17. The center pull dispenser of claim 16 wherein the center pull roll viewing structure is selected from the group consisting of at least one window, a light-transmissive housing and a light-transmissive housing portion.
18. A low-material-indicating center pull dispenser for dispensing a web of material from a substantially vertically-oriented center pull roll having a coiled bottom surface with inner and outer regions, the dispenser comprising:
a housing having an outlet for the material;
a center pull roll position indicator associated with the housing; and
a roll support platform for supporting the center pull roll within the housing, the roll support platform having (a) an inward portion and (b) a lower outward portion outward from and at least about 0.25 inch below the inward portion, the inward portion being positioned to support the center pull roll bottom surface inner region with the center pull roll at a first position and the center pull roll bottom surface outer region overhanging the lower outward portion and the lower outward portion being positioned to support the center pull roll bottom surface outer region with the center pull roll at a second position at least about 0.25 inch below the first position when the material forming the center pull roll bottom surface inner region is depleted and the center pull roll changes position by falling downward onto the lower outward portion, wherein falling of the center pull roll to the lower outward portion uncovers the position indicator to thereby provide a low-material indication.

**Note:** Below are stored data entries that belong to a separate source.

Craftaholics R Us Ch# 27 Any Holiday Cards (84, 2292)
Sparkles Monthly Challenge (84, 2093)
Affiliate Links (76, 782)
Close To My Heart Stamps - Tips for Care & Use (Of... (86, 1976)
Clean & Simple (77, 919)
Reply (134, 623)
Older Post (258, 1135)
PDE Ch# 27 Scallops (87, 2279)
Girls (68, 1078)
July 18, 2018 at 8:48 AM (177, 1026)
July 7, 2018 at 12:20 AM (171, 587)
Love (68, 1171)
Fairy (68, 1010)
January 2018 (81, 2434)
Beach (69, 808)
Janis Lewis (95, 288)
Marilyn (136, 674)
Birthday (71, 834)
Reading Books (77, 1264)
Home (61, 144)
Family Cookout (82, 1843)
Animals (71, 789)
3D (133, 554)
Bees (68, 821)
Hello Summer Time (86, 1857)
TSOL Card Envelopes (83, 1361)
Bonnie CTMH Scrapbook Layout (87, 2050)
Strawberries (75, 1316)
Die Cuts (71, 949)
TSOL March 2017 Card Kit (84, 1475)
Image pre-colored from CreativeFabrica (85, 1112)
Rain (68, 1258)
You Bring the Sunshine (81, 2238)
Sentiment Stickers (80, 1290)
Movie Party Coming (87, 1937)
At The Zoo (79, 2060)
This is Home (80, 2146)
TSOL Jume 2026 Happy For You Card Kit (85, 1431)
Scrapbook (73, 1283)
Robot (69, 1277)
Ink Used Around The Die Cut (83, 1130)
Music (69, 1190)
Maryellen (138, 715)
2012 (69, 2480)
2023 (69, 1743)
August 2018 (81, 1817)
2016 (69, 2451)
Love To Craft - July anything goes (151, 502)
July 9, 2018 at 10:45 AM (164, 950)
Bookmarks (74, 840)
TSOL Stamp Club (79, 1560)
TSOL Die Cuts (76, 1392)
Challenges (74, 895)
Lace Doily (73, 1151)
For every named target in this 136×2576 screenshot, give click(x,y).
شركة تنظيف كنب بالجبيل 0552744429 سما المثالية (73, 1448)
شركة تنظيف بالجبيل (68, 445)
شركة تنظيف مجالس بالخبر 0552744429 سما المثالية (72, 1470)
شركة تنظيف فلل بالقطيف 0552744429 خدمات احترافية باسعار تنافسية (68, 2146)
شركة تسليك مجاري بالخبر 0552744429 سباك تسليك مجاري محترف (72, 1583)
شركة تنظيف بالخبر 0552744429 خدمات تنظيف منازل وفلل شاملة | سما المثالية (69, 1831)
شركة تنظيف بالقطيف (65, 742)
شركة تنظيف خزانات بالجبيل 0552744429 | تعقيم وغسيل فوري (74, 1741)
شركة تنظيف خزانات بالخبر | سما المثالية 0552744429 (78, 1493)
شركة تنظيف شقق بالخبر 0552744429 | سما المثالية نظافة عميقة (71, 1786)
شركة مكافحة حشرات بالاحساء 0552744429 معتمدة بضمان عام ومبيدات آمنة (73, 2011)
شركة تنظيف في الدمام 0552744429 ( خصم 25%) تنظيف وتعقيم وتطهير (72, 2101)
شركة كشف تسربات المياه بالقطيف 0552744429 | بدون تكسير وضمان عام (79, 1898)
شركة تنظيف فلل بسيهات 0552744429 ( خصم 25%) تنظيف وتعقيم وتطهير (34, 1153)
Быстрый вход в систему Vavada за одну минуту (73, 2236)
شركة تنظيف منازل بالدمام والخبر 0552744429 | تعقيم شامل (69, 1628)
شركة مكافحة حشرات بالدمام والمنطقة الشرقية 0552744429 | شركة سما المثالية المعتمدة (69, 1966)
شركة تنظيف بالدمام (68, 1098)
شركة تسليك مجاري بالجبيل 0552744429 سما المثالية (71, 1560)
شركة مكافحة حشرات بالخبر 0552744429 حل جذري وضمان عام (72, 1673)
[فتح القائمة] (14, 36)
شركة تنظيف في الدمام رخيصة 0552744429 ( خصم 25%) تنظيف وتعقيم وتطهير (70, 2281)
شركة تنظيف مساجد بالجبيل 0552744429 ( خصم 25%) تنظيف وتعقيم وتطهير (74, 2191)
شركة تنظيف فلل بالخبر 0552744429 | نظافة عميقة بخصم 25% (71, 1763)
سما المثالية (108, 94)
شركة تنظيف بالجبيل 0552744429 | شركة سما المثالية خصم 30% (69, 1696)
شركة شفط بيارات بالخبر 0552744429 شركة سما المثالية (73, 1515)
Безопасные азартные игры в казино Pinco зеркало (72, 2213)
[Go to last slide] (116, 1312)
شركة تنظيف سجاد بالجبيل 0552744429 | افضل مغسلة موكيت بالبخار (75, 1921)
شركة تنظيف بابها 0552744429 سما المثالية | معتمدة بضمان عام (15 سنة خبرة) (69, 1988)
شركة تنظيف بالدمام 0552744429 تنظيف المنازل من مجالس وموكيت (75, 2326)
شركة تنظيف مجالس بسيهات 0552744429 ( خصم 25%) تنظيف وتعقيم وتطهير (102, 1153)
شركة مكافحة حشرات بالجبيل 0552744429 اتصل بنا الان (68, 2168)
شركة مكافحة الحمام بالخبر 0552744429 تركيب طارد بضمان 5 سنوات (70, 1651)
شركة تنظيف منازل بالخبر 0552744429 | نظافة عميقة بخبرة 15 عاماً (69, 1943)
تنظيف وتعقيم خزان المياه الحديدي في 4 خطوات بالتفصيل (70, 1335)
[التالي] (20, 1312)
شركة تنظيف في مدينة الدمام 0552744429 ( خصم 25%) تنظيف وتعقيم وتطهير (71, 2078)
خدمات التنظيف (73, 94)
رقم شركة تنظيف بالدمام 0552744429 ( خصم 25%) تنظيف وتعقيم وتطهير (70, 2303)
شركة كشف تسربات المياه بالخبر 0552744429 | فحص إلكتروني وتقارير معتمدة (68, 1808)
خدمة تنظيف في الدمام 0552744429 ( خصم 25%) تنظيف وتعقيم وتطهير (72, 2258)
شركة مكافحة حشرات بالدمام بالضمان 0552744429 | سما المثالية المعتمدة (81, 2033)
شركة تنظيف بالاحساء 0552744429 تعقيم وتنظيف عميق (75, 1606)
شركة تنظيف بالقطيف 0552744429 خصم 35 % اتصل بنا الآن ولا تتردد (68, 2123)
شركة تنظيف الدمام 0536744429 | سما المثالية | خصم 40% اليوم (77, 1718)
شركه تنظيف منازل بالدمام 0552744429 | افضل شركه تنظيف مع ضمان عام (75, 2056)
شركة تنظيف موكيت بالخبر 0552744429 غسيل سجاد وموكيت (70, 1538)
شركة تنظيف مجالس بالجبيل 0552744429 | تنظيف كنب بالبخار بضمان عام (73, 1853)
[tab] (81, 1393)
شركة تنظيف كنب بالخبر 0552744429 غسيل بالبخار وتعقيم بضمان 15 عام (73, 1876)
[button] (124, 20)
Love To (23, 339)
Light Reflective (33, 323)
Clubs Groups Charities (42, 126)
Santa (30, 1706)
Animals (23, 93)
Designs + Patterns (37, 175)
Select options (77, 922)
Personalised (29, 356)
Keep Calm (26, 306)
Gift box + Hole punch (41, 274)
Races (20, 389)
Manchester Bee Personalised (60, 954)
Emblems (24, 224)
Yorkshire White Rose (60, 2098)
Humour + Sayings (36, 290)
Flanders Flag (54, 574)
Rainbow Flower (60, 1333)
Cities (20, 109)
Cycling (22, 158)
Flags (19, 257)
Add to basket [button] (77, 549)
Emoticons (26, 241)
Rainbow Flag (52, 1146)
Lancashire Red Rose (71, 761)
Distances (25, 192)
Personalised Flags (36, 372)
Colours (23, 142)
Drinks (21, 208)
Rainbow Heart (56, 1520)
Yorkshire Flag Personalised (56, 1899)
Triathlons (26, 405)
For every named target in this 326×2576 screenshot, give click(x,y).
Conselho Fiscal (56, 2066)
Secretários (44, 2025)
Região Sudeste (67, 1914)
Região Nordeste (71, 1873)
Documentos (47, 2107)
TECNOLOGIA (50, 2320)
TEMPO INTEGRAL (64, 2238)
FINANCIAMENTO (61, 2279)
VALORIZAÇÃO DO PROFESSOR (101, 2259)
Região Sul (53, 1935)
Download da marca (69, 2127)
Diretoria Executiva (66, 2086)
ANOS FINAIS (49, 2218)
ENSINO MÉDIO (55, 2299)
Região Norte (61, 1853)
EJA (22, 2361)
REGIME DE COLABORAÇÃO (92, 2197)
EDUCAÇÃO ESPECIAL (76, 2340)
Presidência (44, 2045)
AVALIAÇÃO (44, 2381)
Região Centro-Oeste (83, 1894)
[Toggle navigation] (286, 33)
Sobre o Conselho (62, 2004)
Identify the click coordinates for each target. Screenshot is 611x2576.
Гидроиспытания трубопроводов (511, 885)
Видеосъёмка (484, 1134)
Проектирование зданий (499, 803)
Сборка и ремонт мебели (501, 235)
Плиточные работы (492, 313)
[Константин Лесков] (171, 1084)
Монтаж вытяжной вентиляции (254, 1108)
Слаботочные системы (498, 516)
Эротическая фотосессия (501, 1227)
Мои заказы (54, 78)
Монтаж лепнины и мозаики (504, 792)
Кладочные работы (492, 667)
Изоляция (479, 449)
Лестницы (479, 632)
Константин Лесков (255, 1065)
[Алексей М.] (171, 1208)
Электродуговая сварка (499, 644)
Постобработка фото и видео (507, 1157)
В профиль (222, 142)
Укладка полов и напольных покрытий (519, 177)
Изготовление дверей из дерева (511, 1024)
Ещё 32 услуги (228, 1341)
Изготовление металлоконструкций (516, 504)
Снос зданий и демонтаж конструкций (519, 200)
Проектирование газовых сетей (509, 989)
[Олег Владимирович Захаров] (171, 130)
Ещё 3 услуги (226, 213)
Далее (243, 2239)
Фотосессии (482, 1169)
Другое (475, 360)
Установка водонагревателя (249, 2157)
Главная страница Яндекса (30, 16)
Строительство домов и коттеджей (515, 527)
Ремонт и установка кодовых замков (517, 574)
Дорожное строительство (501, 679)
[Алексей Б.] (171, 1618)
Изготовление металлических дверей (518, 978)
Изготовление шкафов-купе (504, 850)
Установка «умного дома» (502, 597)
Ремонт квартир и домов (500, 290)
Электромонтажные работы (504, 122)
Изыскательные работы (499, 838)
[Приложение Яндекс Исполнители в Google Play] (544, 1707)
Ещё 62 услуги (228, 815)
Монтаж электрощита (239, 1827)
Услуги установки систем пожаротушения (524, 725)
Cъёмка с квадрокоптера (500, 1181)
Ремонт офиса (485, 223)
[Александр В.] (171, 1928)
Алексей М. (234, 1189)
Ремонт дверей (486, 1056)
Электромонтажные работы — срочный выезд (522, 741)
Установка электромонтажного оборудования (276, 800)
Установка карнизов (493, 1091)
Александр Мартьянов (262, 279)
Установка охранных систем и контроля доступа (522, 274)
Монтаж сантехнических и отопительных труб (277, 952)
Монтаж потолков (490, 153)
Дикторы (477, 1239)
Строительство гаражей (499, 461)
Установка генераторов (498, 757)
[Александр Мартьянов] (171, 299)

19. The center pull dispenser of claim 18 further comprising center pull roll viewing structure permitting the center pull roll to be viewed when loaded in the housing, the center pull roll viewing structure being selected from the group consisting of at least one window, a light-transmissive housing and a light-transmissive housing portion.
20. The center pull dispenser of claim 18 wherein the low-material indicator includes indicia on a rear wall of the housing which is uncovered when the center pull roll falls onto the lower outward portion.
21. A low-material-indicating center pull dispenser for dispensing a web of material from a substantially vertically-oriented center pull roll having a coiled bottom surface with inner and outer regions, the dispenser comprising:
a housing having an outlet for the material;
a center pull roll position indicator associated with the housing; and
a roll support platform for supporting the center pull roll within the housing, the roll support platform having (a) an inward portion and (b) a lower outward portion outward from and at least about 0.25 inch below the inward portion, the inward portion being positioned to support the center pull roll bottom surface inner region with the center pull roll at a first position and the center pull roll bottom surface outer region overhanging the lower outward portion and the lower outward portion being positioned to support the center pull roll bottom surface outer region with the center pull roll at a second position at least about 0.25 inch below the first position when the material forming the center pull roll bottom surface inner region is depleted and the center pull roll changes position by falling downward onto the lower outward portion, wherein falling of the center pull roll to the lower outward portion covers the position indicator to thereby provide a low-material indication.
22. The center pull dispenser of claim 21 wherein the position indicator includes an upright wall spacing the inward portion of the roll support platform above the lower outward portion of the roll support platform and the upright wall is covered by the center pull roll when the center pull roll falls onto the lower outward portion.